Work to complete: Please restate the listing below in full, word for word.

++++++++++++++++++++

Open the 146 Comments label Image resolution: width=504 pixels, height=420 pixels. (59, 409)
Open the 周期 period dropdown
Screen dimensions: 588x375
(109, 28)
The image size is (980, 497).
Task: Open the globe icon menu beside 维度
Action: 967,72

++++++++++++++++++++

Solution for this exercise:
Open the 146 Comments label Image resolution: width=504 pixels, height=420 pixels. (59, 409)
Open the 周期 period dropdown
Screen dimensions: 588x375
(109, 28)
The image size is (980, 497).
Task: Open the globe icon menu beside 维度
Action: 967,72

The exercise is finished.